SET EXERCISE 1:
Answer from the film review:
(a) At what hour does the reviewer say the film seems to have been conceived?
(b) Who voices Brenda?
(c) How many bottles of extra virgin olive oil does the Lavash long for?
SET EXERCISE 2: Write the next paragraph of the film review, picking up right after its final sentence.

SOURCE EXTRACT:
★ ★ ★ ★ ★
Wait. That’s exactly what happens in this shocking disappointment, which seems to have been conceived in a 3 a.m. haze and never re-evaluated as merely a rerun of a “Find your way home” kids’ movie, not a reinvention. Yes, I realize most kids’ movies don’t include bath salts and a literal orgy of food.

Frank (Seth Rogen) doesn’t just dream of being “five inches deep in some bun”; this hot dog believes in “bunogamy” and wants her to be Brenda (Kristen Wiig), who, well, returns his affections, adding no drama whatsoever. The only question is if they’ll ever emerge from their packaging, which they do in a convoluted, strained sequence that sets up an angry Douche (Nick Kroll, reusing his Bobby Bottleservice voice from “Kroll Show”) as a villain who continually grows louder and less funny. Can Frank and Brenda learn the secrets of the world both in their grocery store and out in “the great beyond” before the Douche (also the name of Kroll’s character on “Parks and Recreation,” weird) gets his revenge or something?

Sigh/groan/dammit. Like Rogen/Goldberg, who conceived the story with Jonah Hill (who voices another sausage) and share writing credit with two others, couldn’t do better than a bagel (voiced by Edward Norton, doing a good Woody Allen) named Sammy Bagel Jr. being picked on by an anti-Semitic Lavash (David Krumholtz) who longs for the 77 bottles of extra virgin olive oil promised him. Or a taco (Salma Hayek) who also has eyes for Brenda and says things like “Let’s not start eating each other’s boxes just yet.” Or a double meaning of “crackers” and the embarrassing use of “guac and balls.” We’re not that far off from giggling at “camel toe” in the South African-set, black hole of a dumpster that is “Blended.”
★ ★ ★ ★ ★
GIVEN MATERIAL:
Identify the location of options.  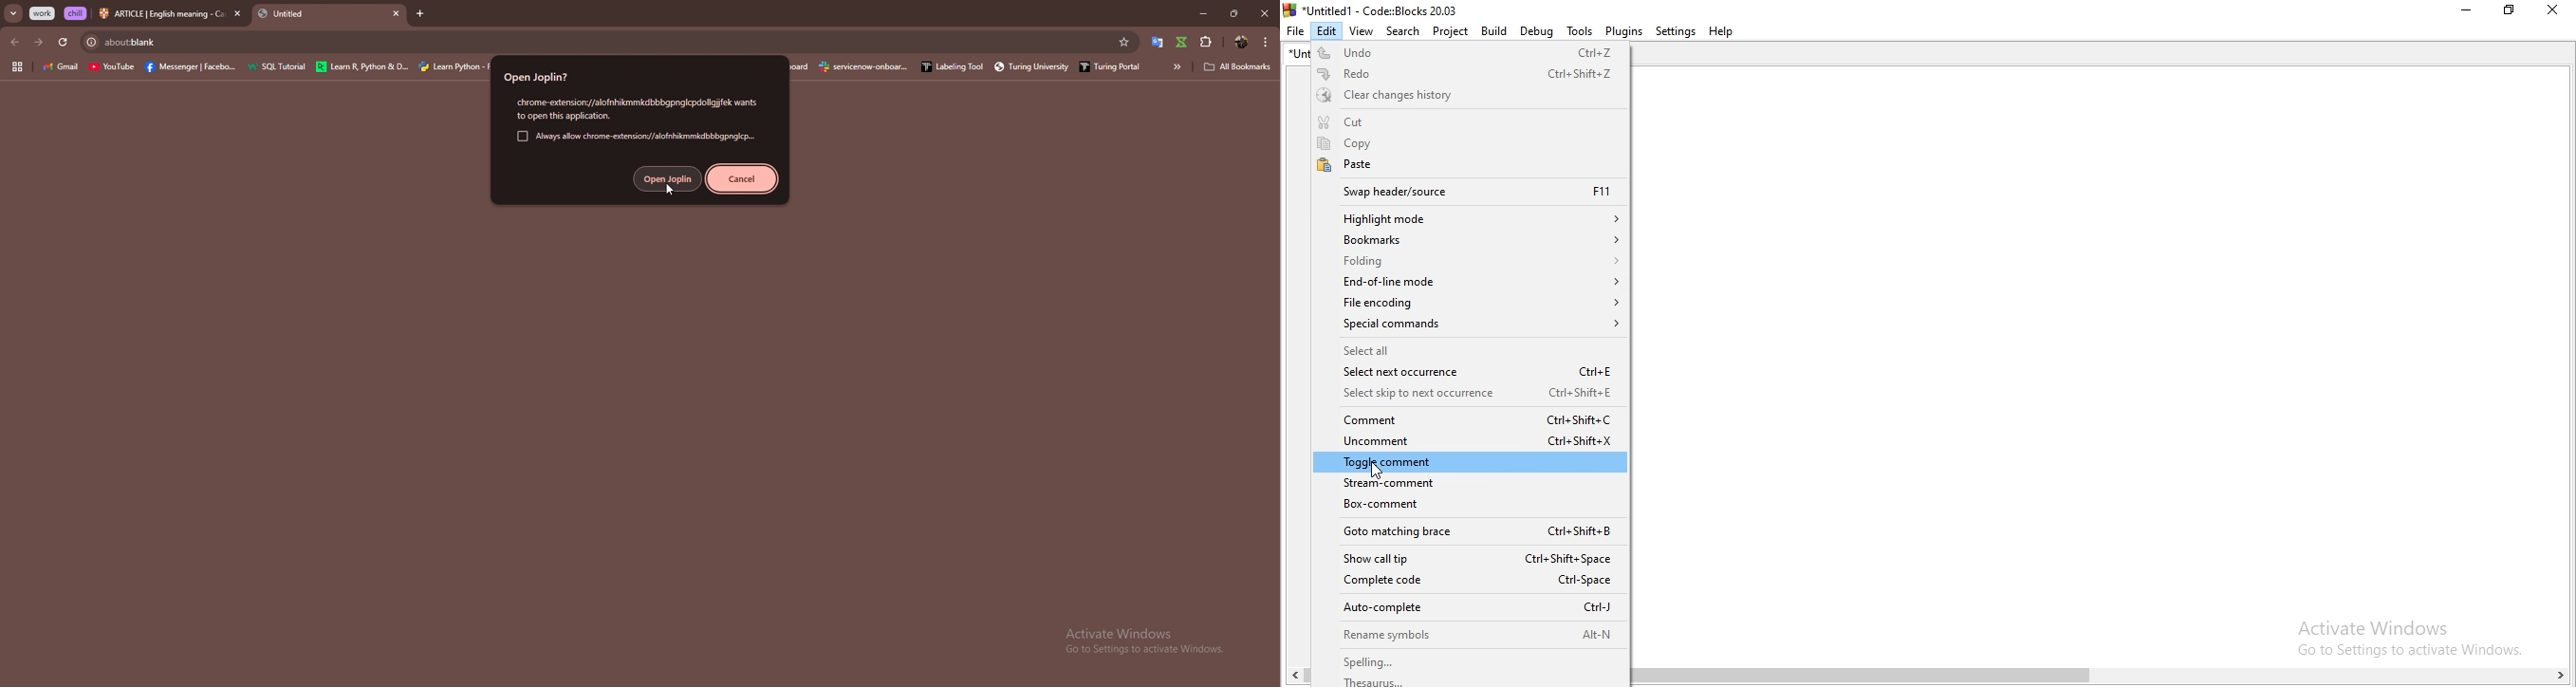
(1266, 41).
★ ★ ★ ★ ★
WRITTEN RESPONSE 1:
(a) 3 a.m.
(b) Kristen Wiig
(c) 77

WRITTEN RESPONSE 2:
What makes a half-hearted attempt at advocacy for sexual and personal liberation mostly feels like a juvenile remake of “Honey, I Shrunk the Kids” with the wit of Trader Joe’s packaging Asian products as Trader Ming’s. I laughed at a returned jar of honey mustard (Danny McBride) identifying the folly of wanting to leave the store (“You’re celebrating your doom!”) and one product whose name initially lists all of its chemicals. Won’t spoil it, and not funny on paper anyway.

But toilet paper complaining? The inevitable mention of tea-bagging and even more inevitable descent to extreme violence? Just because you can tackle “Toy Story 3” like it’s a second-rate “Team America: World Police” doesn’t mean you should. Though I know once someone comes up with brilliance like “stiff sausages and sexy tacos,” they couldn’t possibly just leave it on the bar napkin where the idea belongs.

C-.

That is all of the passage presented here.